250px-Charlotte_vt_town_hall_smOur elected officials stand guard over the gradual decay and dysfunction of the infrastructure upon which our democracy once depended. We exist in a Democracy that is no longer a democracy. It has sold its soul to the highest bidder. Politicians blatantly ignore the will of the few people that elected them. Fists full of dollars, millions of them, cause the governance of the country to grind to a halt. We bemoan the inability of our government to do what is best for the people it represents.

 

Yet, democracy is alive and well in Vermont. Annually on Town Meeting day, Vermonters gather town by town to decide all matters within the province of their township. Repairing roads and bridges, school budgets, the salary of town employees, funds to expand the library or fee’s for dog licenses. On March 4th, 2014, such matters are discussed by some hundreds of people who represent the 3,754 people of town of Charlotte, Vermont. A town where 79% of registered voters voted in the last election. A town where every citizen receives a book of no less than 169 pages of vital information to prepare them to participate in the Town Meeting.

The Annual Town Report contains everything from the expenses of the volunteer fire department to a list of weddings, deaths, and births and the activities of the cemetery commission.

 

Together in the school gymnasium we question whether the town clerk deserves a bigger raise, if the budget for repairing a bridge is adequate, if there is a mathematical error in the school budget, and whether an arbitrator should be hired to negotiate a dispute between two town officials.
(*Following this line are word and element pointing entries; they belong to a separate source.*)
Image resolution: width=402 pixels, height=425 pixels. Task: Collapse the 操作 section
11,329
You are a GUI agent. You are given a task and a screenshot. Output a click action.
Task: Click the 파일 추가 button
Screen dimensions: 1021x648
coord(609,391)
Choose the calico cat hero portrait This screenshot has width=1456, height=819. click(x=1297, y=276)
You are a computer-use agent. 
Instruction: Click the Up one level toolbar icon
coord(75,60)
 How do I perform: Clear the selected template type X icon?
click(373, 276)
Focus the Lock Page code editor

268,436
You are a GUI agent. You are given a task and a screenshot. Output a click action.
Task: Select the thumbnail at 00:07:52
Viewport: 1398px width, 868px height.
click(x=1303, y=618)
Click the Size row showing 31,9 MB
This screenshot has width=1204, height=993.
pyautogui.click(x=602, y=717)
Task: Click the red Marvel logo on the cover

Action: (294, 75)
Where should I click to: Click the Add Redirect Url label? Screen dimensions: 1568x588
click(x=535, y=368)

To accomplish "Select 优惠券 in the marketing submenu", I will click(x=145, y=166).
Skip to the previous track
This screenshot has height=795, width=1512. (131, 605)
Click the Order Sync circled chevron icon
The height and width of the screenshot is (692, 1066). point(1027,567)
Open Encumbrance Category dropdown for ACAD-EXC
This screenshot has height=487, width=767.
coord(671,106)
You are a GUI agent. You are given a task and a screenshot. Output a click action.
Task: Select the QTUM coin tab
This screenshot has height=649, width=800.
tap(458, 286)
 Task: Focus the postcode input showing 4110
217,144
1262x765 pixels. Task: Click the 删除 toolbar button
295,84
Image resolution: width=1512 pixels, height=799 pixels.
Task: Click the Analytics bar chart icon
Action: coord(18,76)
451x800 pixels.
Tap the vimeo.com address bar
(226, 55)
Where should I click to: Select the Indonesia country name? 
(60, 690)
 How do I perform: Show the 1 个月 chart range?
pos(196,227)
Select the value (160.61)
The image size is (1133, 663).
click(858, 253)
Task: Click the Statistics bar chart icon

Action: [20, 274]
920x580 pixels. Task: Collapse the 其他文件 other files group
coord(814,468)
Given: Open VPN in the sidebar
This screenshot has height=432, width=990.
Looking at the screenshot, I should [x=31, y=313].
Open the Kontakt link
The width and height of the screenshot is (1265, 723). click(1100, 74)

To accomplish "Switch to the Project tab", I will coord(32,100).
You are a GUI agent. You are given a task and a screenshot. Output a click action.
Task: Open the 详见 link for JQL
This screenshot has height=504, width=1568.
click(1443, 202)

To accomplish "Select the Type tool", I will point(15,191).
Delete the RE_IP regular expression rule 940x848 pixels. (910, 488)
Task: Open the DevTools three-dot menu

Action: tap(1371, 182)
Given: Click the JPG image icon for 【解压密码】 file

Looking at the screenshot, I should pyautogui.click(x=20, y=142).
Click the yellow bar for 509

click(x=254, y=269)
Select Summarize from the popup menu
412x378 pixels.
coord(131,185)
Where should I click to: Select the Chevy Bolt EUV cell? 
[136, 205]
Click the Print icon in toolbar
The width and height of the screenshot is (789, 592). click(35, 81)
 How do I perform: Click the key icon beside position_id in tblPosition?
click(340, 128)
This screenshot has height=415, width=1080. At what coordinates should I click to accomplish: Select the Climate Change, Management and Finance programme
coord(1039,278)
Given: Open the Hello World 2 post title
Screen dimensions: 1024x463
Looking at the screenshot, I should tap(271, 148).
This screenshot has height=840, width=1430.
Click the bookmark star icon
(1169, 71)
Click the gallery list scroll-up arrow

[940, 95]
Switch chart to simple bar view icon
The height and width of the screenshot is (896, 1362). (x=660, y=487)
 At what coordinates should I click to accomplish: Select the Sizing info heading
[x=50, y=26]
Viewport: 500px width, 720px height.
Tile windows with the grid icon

Year-to-year, the most difficult issue is the school budget. Is the required increase in local property taxes to fund the ever-higher cost of education, for in our case fewer and fewer students, an investment we are willing to make? It was.

 

This is a wonderful and reassuring example of participatory democracy. That in a country that has little interest in the will of the people, at the most local of all governance, the people’s will prevails.